As CNMA films have shown great potential to control foodborne bacteria (De Souza et al. 2014; Martínez-Abad et al. 2013b; Peng and Li 2014; Qin et al. 2015; Raybaudi-Massilia et al. 2008), this paper reports the effect of CNMA on virus suspensions at two different temperatures and contact times. Results showed that incubation with increasing concentration of CNMA at 37 °C for 2 h increased the antiviral activity against norovirus surrogates. Furthermore, for the same conditions, CNMA treatment resulted in slight reductions on HAV infectivity with a maximum reduction of 1 log10 TCID50/ml at the maximum concentration tested.
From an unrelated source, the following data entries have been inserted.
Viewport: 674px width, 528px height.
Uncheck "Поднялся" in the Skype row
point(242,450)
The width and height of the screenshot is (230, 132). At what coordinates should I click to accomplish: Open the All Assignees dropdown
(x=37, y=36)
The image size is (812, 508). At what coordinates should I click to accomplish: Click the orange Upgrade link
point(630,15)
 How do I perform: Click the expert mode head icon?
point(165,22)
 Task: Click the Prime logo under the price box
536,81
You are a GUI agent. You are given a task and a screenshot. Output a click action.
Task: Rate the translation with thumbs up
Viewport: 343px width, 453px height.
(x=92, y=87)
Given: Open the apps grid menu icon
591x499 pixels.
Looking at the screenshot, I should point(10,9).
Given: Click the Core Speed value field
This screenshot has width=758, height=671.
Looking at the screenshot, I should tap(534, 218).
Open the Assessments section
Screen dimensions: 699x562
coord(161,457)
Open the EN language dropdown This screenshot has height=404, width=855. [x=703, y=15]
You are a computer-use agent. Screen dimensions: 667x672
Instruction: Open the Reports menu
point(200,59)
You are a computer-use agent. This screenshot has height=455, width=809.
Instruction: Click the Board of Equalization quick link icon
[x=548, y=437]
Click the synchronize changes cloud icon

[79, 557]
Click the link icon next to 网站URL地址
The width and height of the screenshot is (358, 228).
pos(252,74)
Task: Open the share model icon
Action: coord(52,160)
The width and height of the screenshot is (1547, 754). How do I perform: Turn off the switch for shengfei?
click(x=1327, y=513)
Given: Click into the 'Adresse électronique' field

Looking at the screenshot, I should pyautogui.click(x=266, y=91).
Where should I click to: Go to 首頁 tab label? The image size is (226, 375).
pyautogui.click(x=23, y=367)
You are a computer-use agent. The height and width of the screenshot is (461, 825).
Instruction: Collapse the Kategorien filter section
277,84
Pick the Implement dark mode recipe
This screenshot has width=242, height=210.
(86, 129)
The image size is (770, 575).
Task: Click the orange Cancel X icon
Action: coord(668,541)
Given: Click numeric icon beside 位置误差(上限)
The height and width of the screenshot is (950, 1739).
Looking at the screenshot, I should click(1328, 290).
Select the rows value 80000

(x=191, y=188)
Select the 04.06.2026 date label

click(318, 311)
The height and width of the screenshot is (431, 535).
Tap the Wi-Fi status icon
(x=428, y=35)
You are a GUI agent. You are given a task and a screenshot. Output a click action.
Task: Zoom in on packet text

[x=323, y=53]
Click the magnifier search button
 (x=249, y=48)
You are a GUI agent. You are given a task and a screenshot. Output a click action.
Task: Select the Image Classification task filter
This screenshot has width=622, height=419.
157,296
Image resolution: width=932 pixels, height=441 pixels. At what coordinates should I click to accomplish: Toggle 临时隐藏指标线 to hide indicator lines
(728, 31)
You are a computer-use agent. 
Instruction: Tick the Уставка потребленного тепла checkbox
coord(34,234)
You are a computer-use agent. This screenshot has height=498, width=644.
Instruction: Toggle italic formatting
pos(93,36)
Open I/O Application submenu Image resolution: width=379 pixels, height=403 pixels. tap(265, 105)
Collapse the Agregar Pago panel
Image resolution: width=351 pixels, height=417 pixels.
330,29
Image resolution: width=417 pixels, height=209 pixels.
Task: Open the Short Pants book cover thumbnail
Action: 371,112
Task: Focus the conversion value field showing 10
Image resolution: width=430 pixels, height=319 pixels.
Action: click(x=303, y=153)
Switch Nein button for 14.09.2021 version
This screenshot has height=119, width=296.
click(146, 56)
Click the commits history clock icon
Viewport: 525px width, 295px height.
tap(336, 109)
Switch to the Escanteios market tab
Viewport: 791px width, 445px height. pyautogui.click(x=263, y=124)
Interestingly, when incubation time was extended, greater inactivation rates were reported, which may facilitate the final application in antimicrobial packaging or contact surfaces.

Active multilayer packaging structures based on PHB and zein interlayers have been also developed and evaluated in terms of their virucidal activity. Multilayer structures based on PHB (outer layers) and electrospun zein interlayers have been previously demonstrated to be the most efficient form to constitute barrier materials (Fabra et al. 2013, 2014) of interest in food packaging. In this work, CNMA was encapsulated within the electrospun zein interlayer to confer them the active character. This proof-of-concept study should provide an innovative route to develop biodegradable and renewable active multilayer packaging systems with virucidal activity. The antiviral activity of CNMA multilayer films was evaluated adapting the ISO intended for the evaluation of antibacterial activity of plastics and other non-porous surfaces. Overall CNMA multilayer films showed great potential to inactivate norovirus surrogates while no virucidal effect was reported for HAV (Table 3). Changes in temperature resulted in significant differences among the effectiveness of CNMA multilayer systems, indicating that temperature is a major factor influencing the release or effectiveness of the active compound. In line with these results, Martínez-Abad et al. (2013b) reported that higher temperatures resulted in an increased antibacterial effect. This phenomenon could be associated to the diffusion and evaporation rates of the CNMA being higher with increasing temperature.

Moreover, the CNMA multilayer films are promising for applications to reduce environmental contamination of food contact surfaces since they proved effective against norovirus surrogates after one month of production (Table 3).

Overall, this study showed that CNMA treatment, in suspensions and incorporated into biodegradable multilayer systems, caused greater reduction on norovirus surrogates than HAV. This behavior has also been observed for other natural compounds, such as carvacrol, thymol, oregano, and zataria essential oils (reviewed by Aznar and Sánchez 2015). In contrast, GSE was more effective against HAV than MNV (Su and D’ Souza 2013). As GSE has the potential to be incorporated into edible films (Amankwaah 2013), future research should consider the combination of both compounds in order to improve the antiviral efficacy of biodegradable multilayer systems.